The reply must contain exactly the lines below from the one with "You are a GUI" down to the one with "The width and", both included, and nothing more; please omit the pictures.

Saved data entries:
++++++

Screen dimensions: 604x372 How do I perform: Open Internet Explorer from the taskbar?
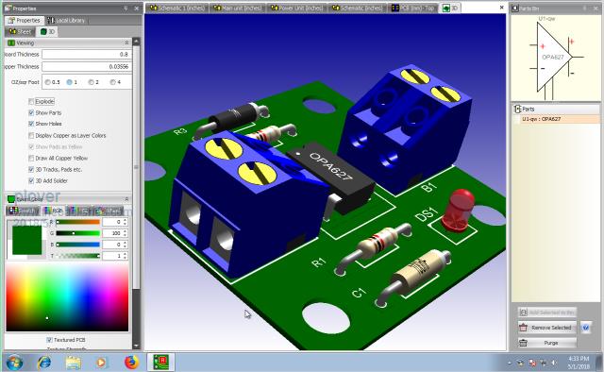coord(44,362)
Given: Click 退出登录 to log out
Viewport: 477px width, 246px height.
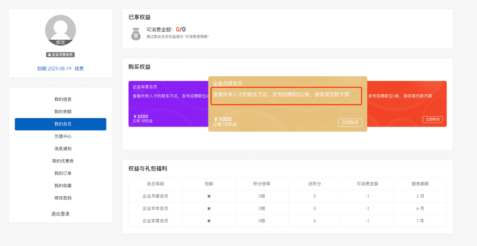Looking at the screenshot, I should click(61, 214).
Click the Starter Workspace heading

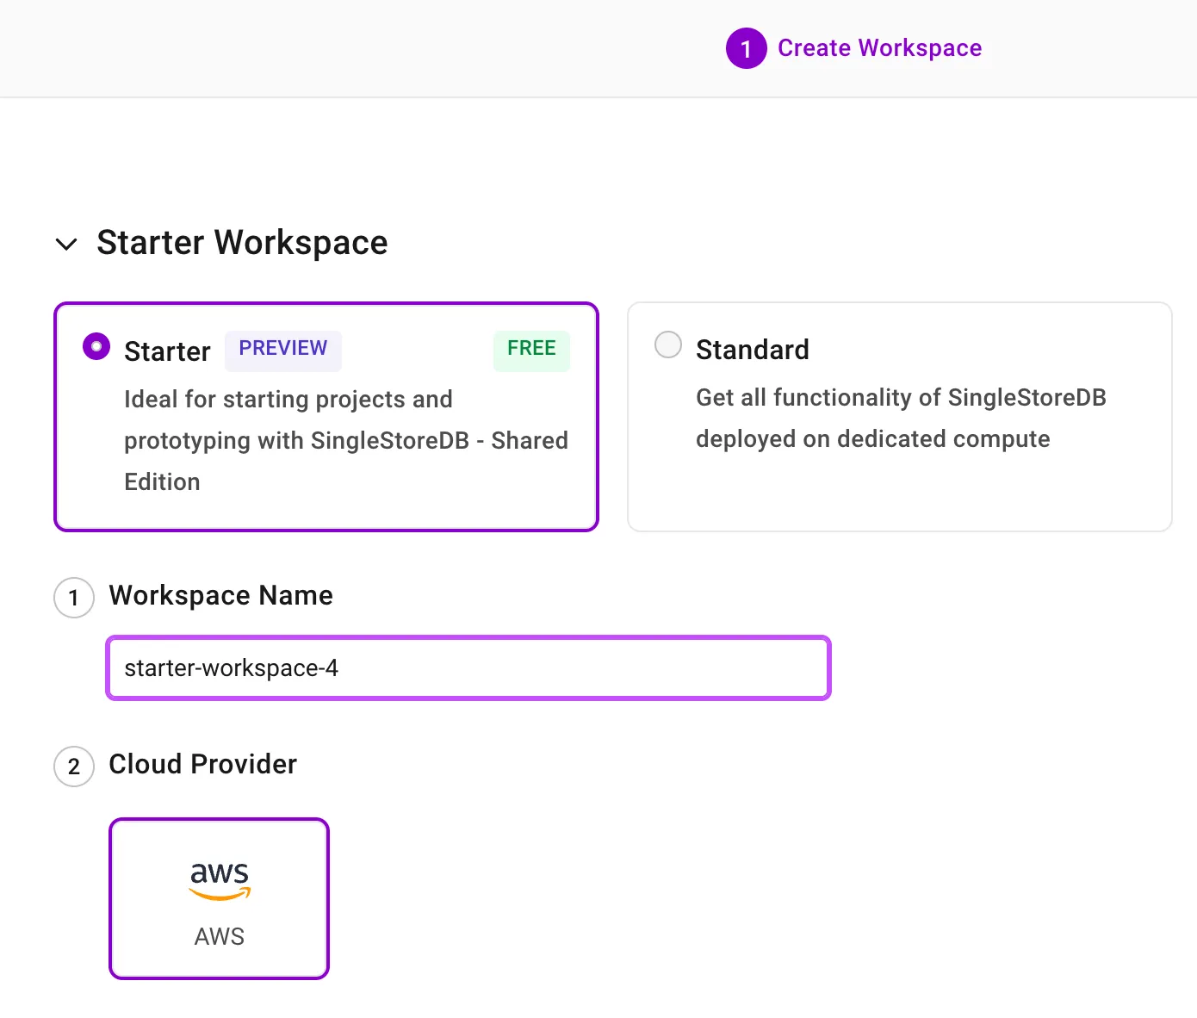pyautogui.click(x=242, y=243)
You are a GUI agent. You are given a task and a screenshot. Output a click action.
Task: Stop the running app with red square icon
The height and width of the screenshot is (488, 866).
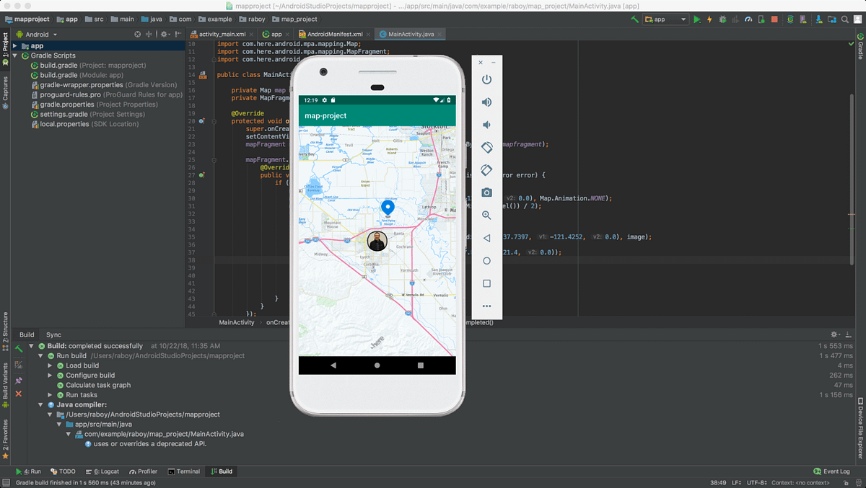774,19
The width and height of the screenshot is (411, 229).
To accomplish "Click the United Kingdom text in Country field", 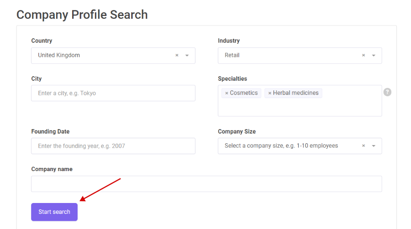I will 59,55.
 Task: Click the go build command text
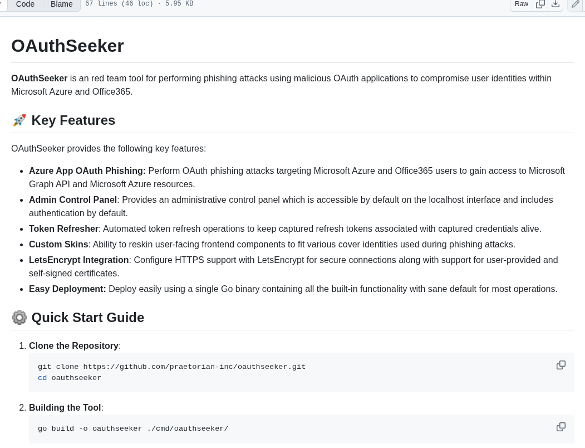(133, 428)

++++++

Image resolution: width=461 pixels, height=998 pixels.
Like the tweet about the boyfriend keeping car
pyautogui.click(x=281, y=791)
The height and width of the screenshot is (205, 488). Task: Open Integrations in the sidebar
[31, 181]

++++++

**THE COMPLETED TASK**
You are a GUI agent. You are given a task and a screenshot. Output a click action.
Task: Stop the running app with red square icon
The height and width of the screenshot is (488, 866).
774,19
The width and height of the screenshot is (411, 229).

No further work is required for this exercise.